Nicotinic acetylcholine receptors in rat forebrain that bind ¹⁸F-nifene: relating PET imaging, autoradiography, and behavior.

Abstract

Nicotinic acetylcholine receptors (nAChRs) in the brain are important for cognitive function; however, their specific role in relevant brain regions remains unclear. In this study, we used the novel compound ¹⁸F-nifene to examine the distribution of nAChRs in the rat forebrain, and for individual animals related the results to behavioral performance on an auditory-cognitive task.
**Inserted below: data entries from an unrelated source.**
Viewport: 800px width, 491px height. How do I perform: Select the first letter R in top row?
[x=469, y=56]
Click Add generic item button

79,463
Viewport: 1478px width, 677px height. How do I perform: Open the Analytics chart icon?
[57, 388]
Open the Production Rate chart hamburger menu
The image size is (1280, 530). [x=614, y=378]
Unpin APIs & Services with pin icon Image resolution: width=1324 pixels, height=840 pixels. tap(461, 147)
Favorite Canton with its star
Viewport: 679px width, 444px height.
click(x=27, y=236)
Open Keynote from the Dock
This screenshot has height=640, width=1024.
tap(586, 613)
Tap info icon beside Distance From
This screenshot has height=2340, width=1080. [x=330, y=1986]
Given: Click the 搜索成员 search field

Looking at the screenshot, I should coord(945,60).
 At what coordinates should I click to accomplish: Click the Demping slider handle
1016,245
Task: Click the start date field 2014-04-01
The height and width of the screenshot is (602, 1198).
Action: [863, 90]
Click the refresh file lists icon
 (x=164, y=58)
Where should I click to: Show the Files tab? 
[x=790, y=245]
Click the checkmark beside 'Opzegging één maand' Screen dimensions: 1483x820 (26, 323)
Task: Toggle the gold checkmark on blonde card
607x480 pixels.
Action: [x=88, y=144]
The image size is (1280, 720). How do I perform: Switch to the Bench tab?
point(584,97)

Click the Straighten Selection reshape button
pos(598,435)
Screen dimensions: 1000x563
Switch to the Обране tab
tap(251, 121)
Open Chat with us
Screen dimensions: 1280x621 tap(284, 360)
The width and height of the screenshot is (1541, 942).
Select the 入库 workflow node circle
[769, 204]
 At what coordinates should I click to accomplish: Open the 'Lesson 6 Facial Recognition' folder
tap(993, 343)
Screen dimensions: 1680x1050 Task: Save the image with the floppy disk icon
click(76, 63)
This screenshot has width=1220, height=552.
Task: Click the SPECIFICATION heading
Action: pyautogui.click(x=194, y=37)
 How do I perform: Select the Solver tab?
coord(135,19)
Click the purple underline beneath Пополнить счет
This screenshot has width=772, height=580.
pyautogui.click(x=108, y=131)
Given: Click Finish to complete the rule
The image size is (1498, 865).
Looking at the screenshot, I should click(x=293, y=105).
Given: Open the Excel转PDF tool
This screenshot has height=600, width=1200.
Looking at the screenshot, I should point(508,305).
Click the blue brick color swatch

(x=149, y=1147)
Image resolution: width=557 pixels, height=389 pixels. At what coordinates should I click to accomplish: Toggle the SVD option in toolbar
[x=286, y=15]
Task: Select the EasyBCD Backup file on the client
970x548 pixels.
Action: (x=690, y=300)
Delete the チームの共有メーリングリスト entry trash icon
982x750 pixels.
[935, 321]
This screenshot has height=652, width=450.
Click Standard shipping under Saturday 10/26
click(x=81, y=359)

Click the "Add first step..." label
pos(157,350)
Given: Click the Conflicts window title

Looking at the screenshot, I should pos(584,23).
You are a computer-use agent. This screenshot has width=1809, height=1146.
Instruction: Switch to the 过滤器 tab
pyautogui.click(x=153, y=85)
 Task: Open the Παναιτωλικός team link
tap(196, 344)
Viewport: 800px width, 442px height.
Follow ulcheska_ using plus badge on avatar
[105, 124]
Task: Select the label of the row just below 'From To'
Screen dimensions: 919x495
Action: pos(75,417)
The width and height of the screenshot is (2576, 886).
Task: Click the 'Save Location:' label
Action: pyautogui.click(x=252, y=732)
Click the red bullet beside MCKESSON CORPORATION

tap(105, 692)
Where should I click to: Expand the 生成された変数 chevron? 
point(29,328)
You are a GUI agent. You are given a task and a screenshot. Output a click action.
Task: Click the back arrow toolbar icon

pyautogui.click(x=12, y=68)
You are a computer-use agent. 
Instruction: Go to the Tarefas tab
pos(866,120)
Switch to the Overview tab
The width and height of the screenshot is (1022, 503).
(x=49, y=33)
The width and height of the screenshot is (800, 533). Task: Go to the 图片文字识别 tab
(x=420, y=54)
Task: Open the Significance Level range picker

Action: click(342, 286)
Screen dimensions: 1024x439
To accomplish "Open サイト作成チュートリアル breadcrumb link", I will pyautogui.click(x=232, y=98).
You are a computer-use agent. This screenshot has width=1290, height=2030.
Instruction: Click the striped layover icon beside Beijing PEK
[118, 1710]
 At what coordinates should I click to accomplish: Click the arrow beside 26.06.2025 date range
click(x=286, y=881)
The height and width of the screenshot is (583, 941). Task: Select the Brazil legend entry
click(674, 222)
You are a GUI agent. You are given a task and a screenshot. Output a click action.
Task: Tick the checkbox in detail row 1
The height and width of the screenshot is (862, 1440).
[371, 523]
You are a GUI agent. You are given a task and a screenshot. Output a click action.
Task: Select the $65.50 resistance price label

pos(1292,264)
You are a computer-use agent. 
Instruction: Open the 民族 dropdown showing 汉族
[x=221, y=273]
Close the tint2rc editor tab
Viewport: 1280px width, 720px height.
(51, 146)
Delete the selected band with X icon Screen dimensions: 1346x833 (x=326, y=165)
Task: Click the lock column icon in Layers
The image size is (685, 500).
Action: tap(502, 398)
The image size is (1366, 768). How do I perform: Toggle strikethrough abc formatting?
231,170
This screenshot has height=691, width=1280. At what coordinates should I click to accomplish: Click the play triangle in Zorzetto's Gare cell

We first show negligible binding of ¹⁸F-nifene in mice lacking the β2 nAChR subunit, consistent with previous findings that ¹⁸F-nifene binds to α4β2* nAChRs. We then examined the distribution of ¹⁸F-nifene in rat using three methods: in vivo PET, ex vivo PET and autoradiography. Generally, ¹⁸F-nifene labeled forebrain regions known to contain nAChRs, and the three methods produced similar relative binding among regions. Importantly, ¹⁸F-nifene also labeled some white matter (myelinated axon) tracts, most prominently in the temporal subcortical region that contains the auditory thalamocortical pathway. Finally, we related ¹⁸F-nifene binding in several forebrain regions to each animal's performance on an auditory-cued, active avoidance task. The strongest correlations with performance after 14 days training were found for ¹⁸F-nifene binding in the temporal subcortical white matter, subiculum, and medial frontal cortex (correlation coefficients, r > 0.8); there was no correlation with binding in the auditory thalamus or auditory cortex. These findings suggest that individual performance is linked to nicotinic functions in specific brain regions, and further support a role for nAChRs in sensory-cognitive function.